- **Фрагмент текста**:
=====

Купанье — волны. Плавать почти нельзя. Оно <море> мелкое, постепенное. За два дня было целых три утопленника, к<отор>ых всех троих спас русский maitre-nageur[278], юноша 21-го года, филолог-японовед. В прошлом году он спас целых 22 человека. Люди, не умеющие плавать, заходят по горло в воду и при первой волне — тонут. А волны непрерывные и сильные: здесь не залив, а совершенно открытое море».

Из Москвы Аля письмом сообщила о смерти Сонечки Голлидэй — началась работа МЦ над «Повестью о Сонечке». «Это было женское существо, которое я больше всего на свете любила». Вышла большая повесть: 230 рукописных страниц. Пойдет в «Русских записках». Ничего другого не писала, только письма.

В Москве Алины таланты оказались востребованы. Для начала в первом номере (август) просоветского журнала «Наша Родина» (бывший «Наш Союз»), издававшегося в Париже на деньги советского постпредства, опубликовано «письмо из СССР» — очерк «На Родине», почти анонимно, за подписью «Аля»: «Как я счастлива, что я здесь! И как великолепно сознание, что столько пройдено и что все — впереди! <…> На моих глазах Москва расправилась с изменой». В ночь с 11 на 12 июня 1937 года расстреляны Тухачевский, Примаков, Якир, Уборевич, Эйдеман и другие лжеучастники военно-фашистского заговора в Красной армии. Восторг Али изумил МЦ. Вскоре Аля начнет работать в выходящем на французском языке журнале «Revue de Moscou», у нее появится псевдоним Алис Феррон.

=====

- **Исходные данные**:
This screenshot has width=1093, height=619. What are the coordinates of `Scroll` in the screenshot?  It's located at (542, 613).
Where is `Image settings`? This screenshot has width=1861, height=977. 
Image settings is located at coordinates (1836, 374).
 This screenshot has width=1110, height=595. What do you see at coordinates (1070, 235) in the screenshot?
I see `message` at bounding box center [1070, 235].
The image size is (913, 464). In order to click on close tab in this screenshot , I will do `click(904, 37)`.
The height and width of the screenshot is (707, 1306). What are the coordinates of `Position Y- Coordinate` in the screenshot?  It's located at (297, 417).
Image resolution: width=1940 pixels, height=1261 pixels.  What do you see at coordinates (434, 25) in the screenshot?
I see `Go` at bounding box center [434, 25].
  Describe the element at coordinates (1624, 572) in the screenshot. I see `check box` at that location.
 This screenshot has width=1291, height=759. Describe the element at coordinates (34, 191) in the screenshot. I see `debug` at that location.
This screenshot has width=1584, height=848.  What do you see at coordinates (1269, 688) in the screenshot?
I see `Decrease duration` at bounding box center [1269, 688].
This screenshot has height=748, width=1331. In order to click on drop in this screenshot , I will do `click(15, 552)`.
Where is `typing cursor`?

=====

- **Задания**:
1 > Сколько человек, согласно фрагменту текста, спас в прошлом году русский maitre-nageur?
2 > Продолжите фрагмент текста, начав сразу после его последнего предложения.

- **Ответы к заданиям**:
1 > Двадцать два человека.

2 >
В Лакано-Осеан, где отдыхали МЦ с Муром, подъехали Лебедевы — Маргарита Николаевна с дочерью Ириной. В первое купание чуть не утонула Ирина — коварные волны, ветер, сильное течение. Немилосердно палит южное солнце, Океан не спасает, Мур жарится на пляже, МЦ предпочитает работу в тени. 9 августа 1937-го она пишет Але эпическое полотно, которое стоит рассмотреть во всем объеме:

А теперь слушай — событие:


В субботу, 7-го, сижу и пишу Сонечку и всё утро дивно пахнет сосновым костром — и я радуюсь. В 10 1/2 — я как раз собираю мешок с купаньем, Мур уже давно на плаже (так! — И. Ф.) — приходит хозяйка из кафэ и громко говорит с соседками, слышу — oh que са brule… Са brule, са brule, са brule[279] — и мысленно соглашаюсь, п<отому> что третий день пекло пуще фавьерского. Но когда: «40 kilometres a l’heure… la brigade ne suffit pas… appel aux volontaires»[280] — я выхожу: оказывается с четверговой ночи, т. е. уже третьи сутки горят — ланды[281], т. е. ГОРИМ — и телефонное сообщение с Lacan-Ville (километров —10) прервано, п<отому> ч<то> сгорели провода — и столбы.

Пока что — всё так же чудесно пахнет.

Часов в пять приходят М<аргарита> Н<иколаевна> с Ирусей — на угощение: устрицы и rose[282]—я как раз получила от папы деньги (доживала последние 5 фр<анков>). Сидим, я к ужасу М<аргариты> Н<иколаевны> простым ножом вскрываю устрицы (незаметно разрезаю себе дважды палец, который тут же заживает от морской воды) — Ируся поглощает, Мур (с отвращением) подражает, rose чудное… так, до семи. Они идут в гостиницу обедать, сговариваемся встретиться в 9 ч. на главной площади. Но когда в девять выходим — дым и гарь такие, что никого и ничего не видать и нечем дышать: жжет глаза и глот. Весь Lacanau — на площади — и всюду «lе feu»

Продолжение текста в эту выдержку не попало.